Although in recent years some reforms have been made to the Companies Law with the objective of streamlining the inflow of foreign capital into the country, less attention has been paid to the closing of ventures through the liquidation and cancellation of companies. Although it is understandable that the main objective is to encourage investment and facilitate access to the Ecuadorian market, it is also essential to prevent that the liquidation and cancellation process of a company becomes a waste of time and resources for entrepreneurs.
For this reason, the most recent amendment to the Companies Law, published in the Supplement to the Official Gazette 269 of March 15, 2023, introduced: (i) the simplified liquidation of companies; and, (ii) the expedited cancellation of companies.
This process arises as an alternative to the ordinary liquidation procedure. In this case, the company must prepare a liquidation plan that requires the approval of the general shareholders’ meeting, with the unanimous consent of the entire capital stock.
The liquidation plan shall contain at least the following: (a) The suggestion of the liquidator; (b) The manner in which the sale of the assets will be carried out (whether through public auction, direct sale or other means); (c) The times and manner foreseen for the liquidation of the assets; (d) The appraisal of all the company’s assets; (e) The list of priority of the company’s credits; and, (f) The detail of the opportunity and the method of distribution of the proceeds from the sale of the assets.
The liquidation plan will be submitted to the Superintendency of Companies, Securities and Insurance (hereinafter “SCVS”), which will be responsible for notifying all creditors through publications on its website.
Creditors will have the right to oppose such plan. In the event that the SCVS finds that the opposition is well-founded, it will request the company to modify the plan.
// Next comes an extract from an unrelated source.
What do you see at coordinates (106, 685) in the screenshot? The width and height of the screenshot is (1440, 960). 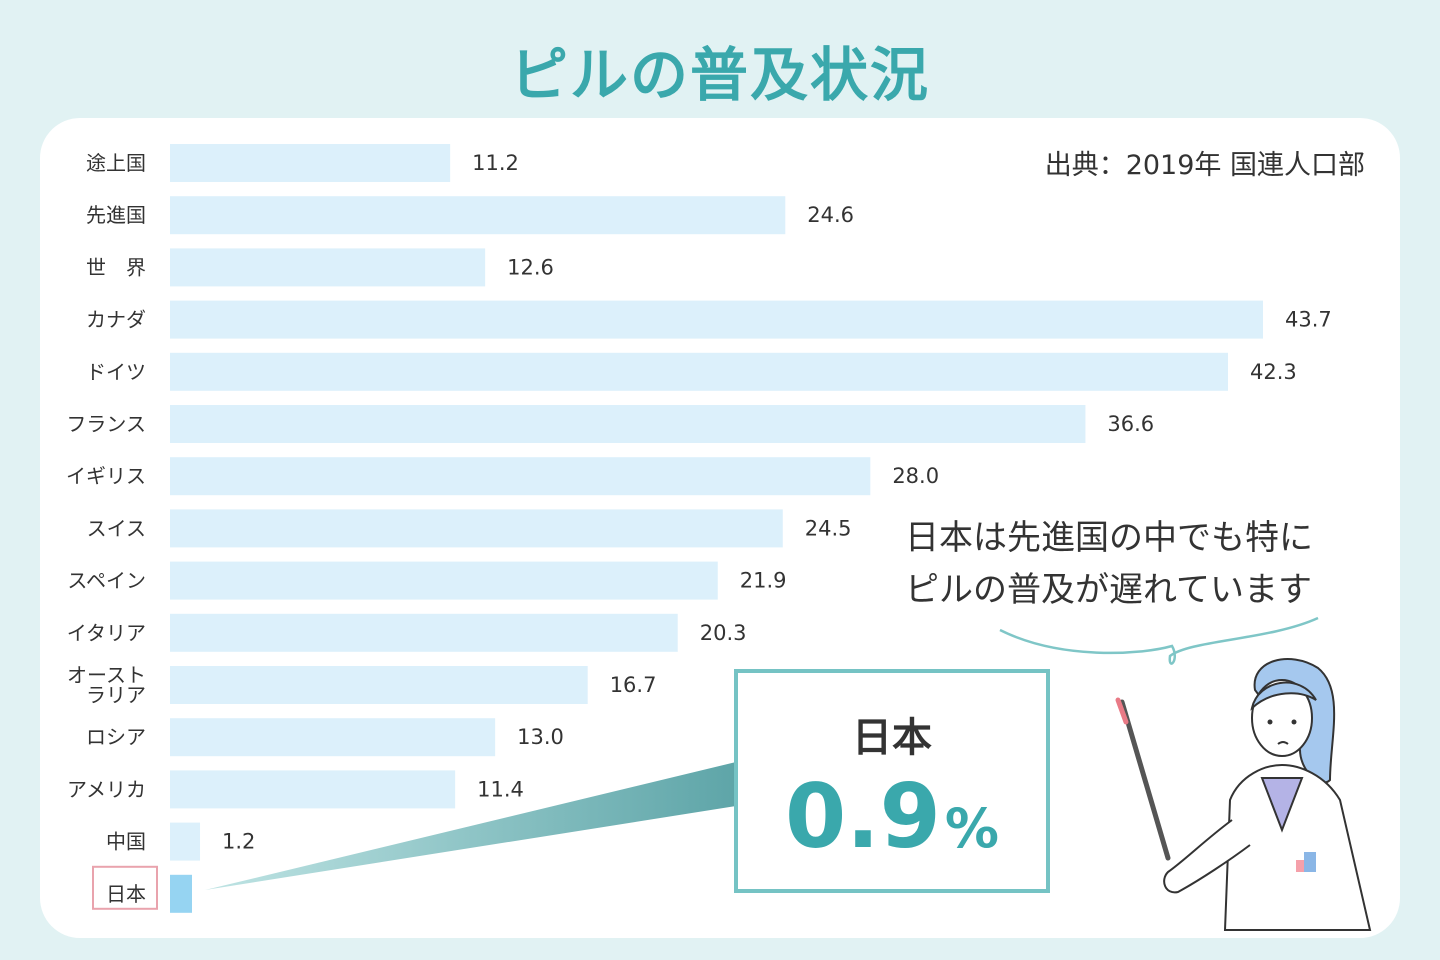 I see `category-label-10: オーストラリア` at bounding box center [106, 685].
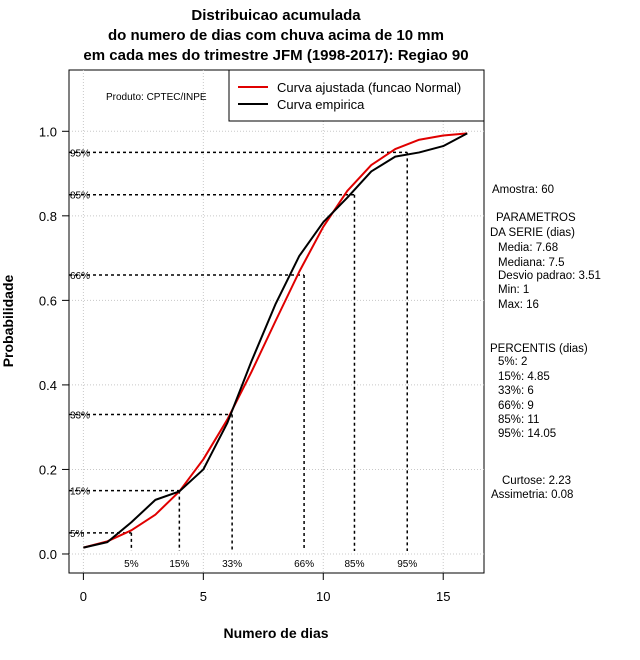  I want to click on stat-p5: 5%: 2, so click(512, 362).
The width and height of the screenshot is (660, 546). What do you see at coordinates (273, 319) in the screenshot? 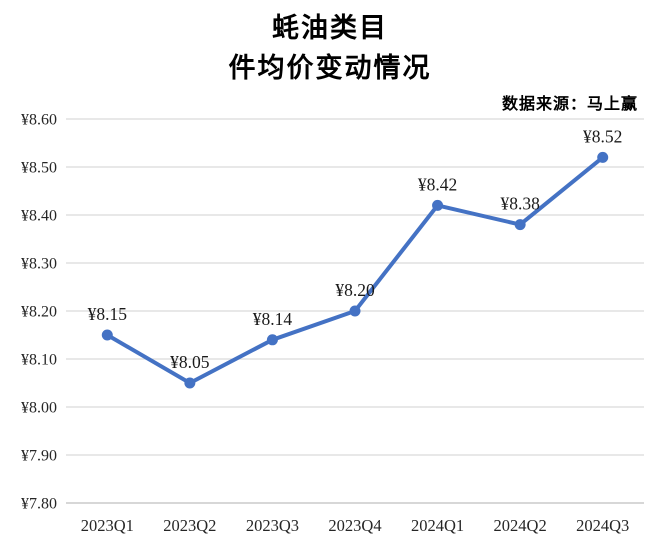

Once the plan has been approved, the SCVS, by means of a resolution that must be registered in the corresponding registry, will order the start of the simplified liquidation process and will appoint the liquidator.
Unlike the ordinary liquidation process, where the liquidator must prepare an initial and a final liquidation balance sheet, in this process the actions of the liquidator will be focused on the liquidation plan and the balance sheet for the qualification of debts.
Once all the company’s obligations have been covered and the remainder has been distributed among the partners or shareholders -if any- the cancellation of the company will be ordered by means of a resolution to be registered in the corresponding registry.
It is important to note that in the event that the available assets of the debtor company are insufficient to cover its obligations, or once assets have been liquidated and liabilities have been paid off, and there is no remainder to be distributed among the partners or shareholders, a certificate of lack of equity will be issued, which may be subject to appeal.
The legal representative of a company that has no outstanding obligations with the SCVS and whose liabilities have been fully settled, with the authorization of the general shareholders’ meeting (with the unanimous consent of the entire capital stock), may request the Superintendent, by means of a resolution, to declare the company dissolved, to order the adjudication of the corporate assets, and to order the cancellation of the registration in the corresponding registry in a single act.
The advantage that this corporate act introduces is that the presentation of corporate books or accounting records will not be required. Instead, the minutes of the general meeting will contain a declaration, under oath, of the partners or shareholders, of the veracity and authenticity of the information provided and of the supporting documentation presented during the expedited cancellation process.
This article contains information of general interest and does not constitute legal advice about specific matters. Any particular analysis will require the Firm’s legal advice.